Sure there were certain other books—you know, books which had blurbs and reader-reviews which were remarkably similar to what goes with those mastering-within-24-hours sort of books. However, these books had less appealing titles. I browsed through a few of these, and found that there simply was no way out; I would have to begin with Michael Nielsen’s book [^].

Which I did.

Come to think of it, the first time I had begun with Nielsen’s book was way back, in 2016. At that time, I had not gone beyond the first couple of sections of the first chapter or so. I certainly had not come to even going through the first code snippet that Nielsen gives, let alone running it, or trying any variations on it.

This time around, though, I decided to stick it out with this book. I had to. … What was the end result?

Well, unlike me, I didn’t take any jumps while going through this particular book. I began reading it in the given sequence, and then found that I could even continue with the same (i.e., reading in sequence)! I also made some furious underlines, margin-notes, end-notes, and all that. (That’s right. I was not reading this book online; I had first taken a printout.) I also sketched a few data structures in the margins, notably for the code around the “w” matrices. (I tend to suspect every one else’s data structures except for mine!) I pursued this activity covering about everything in the book, except for the last chapter. It was at this point that finally my patience broke down. I went back to my usual self and began jumping back and forth over the topics.

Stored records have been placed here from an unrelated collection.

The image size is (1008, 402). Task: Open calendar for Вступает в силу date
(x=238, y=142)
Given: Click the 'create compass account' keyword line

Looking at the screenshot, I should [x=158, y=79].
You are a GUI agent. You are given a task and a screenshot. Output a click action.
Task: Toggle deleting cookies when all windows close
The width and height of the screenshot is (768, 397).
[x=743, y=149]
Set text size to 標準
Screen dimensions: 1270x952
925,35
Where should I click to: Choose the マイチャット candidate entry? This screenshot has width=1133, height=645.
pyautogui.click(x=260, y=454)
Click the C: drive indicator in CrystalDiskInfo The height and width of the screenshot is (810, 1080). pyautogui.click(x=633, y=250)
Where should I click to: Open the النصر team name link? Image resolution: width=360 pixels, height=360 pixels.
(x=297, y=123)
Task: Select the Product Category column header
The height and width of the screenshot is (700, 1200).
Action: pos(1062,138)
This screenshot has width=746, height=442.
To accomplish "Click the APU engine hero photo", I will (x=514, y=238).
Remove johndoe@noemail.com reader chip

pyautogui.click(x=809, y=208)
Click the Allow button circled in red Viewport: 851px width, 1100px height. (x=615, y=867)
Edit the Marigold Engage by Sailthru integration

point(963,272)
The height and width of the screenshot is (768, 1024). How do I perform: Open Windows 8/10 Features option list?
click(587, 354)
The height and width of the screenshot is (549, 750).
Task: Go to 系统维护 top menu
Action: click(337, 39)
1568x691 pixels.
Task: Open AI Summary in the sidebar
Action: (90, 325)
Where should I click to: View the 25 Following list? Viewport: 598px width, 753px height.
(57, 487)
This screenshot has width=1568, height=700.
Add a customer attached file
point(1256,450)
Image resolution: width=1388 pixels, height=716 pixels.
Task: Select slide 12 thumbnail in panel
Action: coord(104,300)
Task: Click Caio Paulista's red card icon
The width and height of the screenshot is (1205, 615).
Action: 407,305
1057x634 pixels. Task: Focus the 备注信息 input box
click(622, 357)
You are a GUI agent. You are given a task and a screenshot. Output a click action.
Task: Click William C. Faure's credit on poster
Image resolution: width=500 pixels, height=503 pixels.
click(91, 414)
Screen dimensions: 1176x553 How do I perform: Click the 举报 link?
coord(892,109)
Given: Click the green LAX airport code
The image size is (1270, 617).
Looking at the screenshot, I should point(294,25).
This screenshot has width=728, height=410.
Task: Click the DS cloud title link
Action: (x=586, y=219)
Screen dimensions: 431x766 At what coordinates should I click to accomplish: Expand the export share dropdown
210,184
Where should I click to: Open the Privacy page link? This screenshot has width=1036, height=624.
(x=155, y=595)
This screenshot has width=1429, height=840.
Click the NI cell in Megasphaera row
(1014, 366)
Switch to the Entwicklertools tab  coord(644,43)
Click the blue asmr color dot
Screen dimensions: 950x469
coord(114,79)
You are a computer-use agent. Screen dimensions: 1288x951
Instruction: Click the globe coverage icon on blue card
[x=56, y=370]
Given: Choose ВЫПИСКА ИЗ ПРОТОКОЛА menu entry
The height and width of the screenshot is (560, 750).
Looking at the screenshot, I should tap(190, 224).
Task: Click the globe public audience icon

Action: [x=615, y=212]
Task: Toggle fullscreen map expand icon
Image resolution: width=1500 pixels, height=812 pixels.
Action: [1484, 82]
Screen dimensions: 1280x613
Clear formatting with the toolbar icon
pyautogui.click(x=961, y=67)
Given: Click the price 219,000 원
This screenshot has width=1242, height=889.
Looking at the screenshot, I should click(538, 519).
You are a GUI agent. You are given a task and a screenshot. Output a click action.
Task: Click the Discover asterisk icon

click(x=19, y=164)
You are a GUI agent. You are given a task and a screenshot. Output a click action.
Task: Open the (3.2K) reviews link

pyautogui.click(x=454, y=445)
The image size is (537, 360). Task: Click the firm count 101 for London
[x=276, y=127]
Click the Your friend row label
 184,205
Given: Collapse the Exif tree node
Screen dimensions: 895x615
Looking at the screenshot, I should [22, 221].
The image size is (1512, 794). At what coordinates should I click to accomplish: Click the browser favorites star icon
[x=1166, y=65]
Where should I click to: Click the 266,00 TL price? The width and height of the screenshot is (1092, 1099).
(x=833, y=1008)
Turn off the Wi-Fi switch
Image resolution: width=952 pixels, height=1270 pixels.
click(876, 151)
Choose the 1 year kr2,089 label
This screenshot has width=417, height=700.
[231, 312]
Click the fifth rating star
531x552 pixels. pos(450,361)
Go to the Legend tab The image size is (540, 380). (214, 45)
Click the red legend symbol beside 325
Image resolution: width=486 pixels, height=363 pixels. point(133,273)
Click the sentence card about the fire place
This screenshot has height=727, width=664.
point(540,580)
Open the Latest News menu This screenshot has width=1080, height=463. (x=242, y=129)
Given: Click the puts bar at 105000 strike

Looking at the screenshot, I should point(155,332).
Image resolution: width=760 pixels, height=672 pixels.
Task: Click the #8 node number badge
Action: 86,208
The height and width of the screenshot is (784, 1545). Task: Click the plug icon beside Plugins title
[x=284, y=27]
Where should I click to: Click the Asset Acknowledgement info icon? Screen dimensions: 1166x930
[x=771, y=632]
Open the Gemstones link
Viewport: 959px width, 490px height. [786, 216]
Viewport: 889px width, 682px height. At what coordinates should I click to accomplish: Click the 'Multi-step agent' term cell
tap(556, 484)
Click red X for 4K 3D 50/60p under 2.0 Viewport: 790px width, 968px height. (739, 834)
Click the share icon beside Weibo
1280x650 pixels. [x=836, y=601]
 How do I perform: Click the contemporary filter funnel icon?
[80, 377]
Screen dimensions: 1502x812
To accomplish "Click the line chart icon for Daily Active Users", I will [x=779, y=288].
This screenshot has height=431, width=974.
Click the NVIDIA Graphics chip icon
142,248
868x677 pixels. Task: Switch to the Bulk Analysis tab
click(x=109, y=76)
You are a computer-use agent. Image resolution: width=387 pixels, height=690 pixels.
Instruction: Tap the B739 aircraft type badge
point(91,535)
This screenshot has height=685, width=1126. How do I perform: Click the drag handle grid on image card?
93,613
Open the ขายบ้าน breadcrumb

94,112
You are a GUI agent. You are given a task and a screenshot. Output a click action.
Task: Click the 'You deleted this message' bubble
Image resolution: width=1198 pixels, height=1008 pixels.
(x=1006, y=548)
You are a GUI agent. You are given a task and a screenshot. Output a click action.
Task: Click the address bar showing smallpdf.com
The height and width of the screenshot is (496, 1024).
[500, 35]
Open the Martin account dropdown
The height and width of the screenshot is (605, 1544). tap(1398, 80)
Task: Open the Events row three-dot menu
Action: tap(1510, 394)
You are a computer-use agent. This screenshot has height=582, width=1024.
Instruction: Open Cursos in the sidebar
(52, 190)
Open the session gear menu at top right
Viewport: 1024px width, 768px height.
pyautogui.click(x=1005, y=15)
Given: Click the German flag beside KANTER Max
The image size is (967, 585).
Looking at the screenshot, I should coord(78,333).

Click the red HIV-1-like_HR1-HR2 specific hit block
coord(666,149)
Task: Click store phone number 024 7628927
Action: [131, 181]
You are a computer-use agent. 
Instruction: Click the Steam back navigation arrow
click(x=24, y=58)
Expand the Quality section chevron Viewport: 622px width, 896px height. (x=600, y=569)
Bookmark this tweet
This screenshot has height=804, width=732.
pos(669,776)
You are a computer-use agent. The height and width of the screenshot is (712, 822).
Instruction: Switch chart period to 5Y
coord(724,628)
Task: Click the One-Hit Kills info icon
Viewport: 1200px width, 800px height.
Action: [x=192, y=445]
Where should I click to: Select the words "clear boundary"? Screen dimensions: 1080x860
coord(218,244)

As a result, I can’t say that I have finished the book. But yes, I think I’ve got a fairly idea of what’s there in it.

So there.


3. What books to read after Nielsen’s?

Of course, Nielsen’s book wasn’t the only thing that I pursued over the past couple of weeks. I also very rapidly browsed through some other books, checked out the tutorial sites on libraries like scikit-learn, TensorFlow, etc. I came to figure out two things:

As the first thing, I found that I was unnecessarily getting tense when I saw young people casually toss around some fearsome words like “recurrent learning,” “convolutional networks,” “sentiments analysis,” etc., all with such ease and confidence. Not just on the ‘net but also in real life. … I came to see them do that when I attended a function for the final-rounds presentations at Intel’s national-level competition (which was held in IISER Pune, a couple of months ago or so). Since I had seen those quoted words (like “recurrent learning”) only while browsing through text-books or Wiki articles, I had actually come to feel a bit nervous at that event. Ditto, when I went through the Quora answers. Young people everywhere in the world seemed to have put in a lot of hard-work in studying Data Science. “When am I going to catch up with them, if ever?” I had thought.

It was only now, after going through the documentation and tutorials for these code libraries (like scikit-learn) that I came to realize that the most likely scenario here was that most of these kids were simply talking after trying out a few ready-made tutorials or so. … Why, one of the prize-winning (or at least, short-listed) presentations at that Intel competition was about the particles-swam optimization, and during their talk, the students had even shown a neat visualization of how this algorithm works when there are many local minima. I had got impressed a lot by that presentation. … Now I gathered that it was just a ready-made animated GIF lifted from KDNuggets or some other, similar, site… (Well, as it turns out, it must have been from the Wiki! [^])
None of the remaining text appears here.